Podría haber sido una auténtica revolución para la economía, una transformación radical de nuestra forma de vivir y trabajar. Piensen por un momento que no sea necesario adquirir un bien para poder disfrutarlo, que si queremos ir a tal o cual sitio solo es necesario decirlo para poder compartir el coche o la casa para nuestras vacaciones. Una economía basada en la ayuda mutua, en la reciprocidad. Internet permite que esta coordinación sea posible en todo momento y lugar del mundo. El poder de la sociedad civil en toda su expresión.

Pero esta revolución ha quedado en nada o, peor aún, en una nueva forma de explotación laboral y destrucción de empleo.

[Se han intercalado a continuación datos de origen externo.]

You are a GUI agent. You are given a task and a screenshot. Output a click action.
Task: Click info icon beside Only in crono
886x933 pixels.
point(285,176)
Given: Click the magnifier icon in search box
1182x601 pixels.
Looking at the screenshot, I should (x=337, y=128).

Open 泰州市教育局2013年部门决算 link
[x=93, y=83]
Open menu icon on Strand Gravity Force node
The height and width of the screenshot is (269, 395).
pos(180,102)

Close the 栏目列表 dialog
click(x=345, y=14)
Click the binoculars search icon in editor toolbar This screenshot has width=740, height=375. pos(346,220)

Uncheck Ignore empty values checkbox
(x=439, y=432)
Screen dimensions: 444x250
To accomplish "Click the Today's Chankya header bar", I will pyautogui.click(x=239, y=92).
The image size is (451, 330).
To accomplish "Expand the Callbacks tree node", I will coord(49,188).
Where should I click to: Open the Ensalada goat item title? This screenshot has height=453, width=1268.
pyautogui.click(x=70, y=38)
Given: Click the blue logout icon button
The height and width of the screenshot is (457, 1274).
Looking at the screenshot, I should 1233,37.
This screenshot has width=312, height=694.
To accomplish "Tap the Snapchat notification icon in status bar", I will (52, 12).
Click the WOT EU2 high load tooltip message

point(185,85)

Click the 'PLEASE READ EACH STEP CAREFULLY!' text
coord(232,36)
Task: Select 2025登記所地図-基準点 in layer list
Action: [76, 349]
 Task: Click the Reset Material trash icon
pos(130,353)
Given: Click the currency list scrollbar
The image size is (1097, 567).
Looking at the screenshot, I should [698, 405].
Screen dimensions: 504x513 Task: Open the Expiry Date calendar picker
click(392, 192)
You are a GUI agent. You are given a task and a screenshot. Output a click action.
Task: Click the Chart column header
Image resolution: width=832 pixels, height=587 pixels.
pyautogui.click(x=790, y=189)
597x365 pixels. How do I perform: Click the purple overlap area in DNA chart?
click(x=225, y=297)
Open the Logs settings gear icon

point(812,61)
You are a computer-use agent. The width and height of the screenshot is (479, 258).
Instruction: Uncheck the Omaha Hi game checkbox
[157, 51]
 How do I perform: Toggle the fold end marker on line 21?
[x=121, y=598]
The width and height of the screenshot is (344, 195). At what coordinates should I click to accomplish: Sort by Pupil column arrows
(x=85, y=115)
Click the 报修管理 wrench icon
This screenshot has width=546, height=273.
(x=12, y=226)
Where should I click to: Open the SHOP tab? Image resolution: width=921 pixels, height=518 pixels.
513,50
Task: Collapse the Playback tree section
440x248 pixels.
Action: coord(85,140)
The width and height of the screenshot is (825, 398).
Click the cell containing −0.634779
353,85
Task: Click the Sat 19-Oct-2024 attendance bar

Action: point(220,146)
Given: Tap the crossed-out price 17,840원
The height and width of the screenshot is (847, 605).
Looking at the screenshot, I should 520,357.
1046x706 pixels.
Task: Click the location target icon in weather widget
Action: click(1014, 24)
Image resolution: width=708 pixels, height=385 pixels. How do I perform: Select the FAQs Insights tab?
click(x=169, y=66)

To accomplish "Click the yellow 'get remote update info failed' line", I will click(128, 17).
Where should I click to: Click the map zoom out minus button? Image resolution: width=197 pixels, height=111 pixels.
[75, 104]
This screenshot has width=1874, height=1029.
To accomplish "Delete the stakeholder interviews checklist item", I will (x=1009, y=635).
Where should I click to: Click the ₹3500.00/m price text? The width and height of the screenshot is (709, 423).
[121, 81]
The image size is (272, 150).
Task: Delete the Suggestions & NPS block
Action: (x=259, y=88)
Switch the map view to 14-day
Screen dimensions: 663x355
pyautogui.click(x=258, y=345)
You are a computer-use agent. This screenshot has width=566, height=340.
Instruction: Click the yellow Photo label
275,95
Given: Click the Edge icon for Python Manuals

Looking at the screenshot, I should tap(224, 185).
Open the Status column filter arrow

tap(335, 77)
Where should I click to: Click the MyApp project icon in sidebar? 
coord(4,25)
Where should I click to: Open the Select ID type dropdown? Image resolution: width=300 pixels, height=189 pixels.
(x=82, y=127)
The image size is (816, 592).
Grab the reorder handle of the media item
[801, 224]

Por no hablar de la ruina de los barrios tradicionales y, con él, del derecho al descanso de sus vecinos. En vez de una economía participativa hemos logrado una nueva forma de capitalismo, el capitalismo de plataformas, que está minando sectores como el transporte o el turismo. Se abaratan los precios, sí. Pero mientras estas plataformas, ya compradas por las multinacionales, valen miles de millones, se deterioran las condiciones laborales y se fomenta el fraude fiscal. Pregunten dónde pagan sus impuestos.

Es urgente una regulación jurídica que trate por igual a unas empresas y otras, que integre esta nueva economía en nuestro estado social de derecho. Pero más urgente aún es comprender que el intercambio entre iguales no debe ser un negocio y que los negocios solo son legítimos si todos acaban ganando. También aquellos que no pueden negociar porque nada tienen para intercambiar.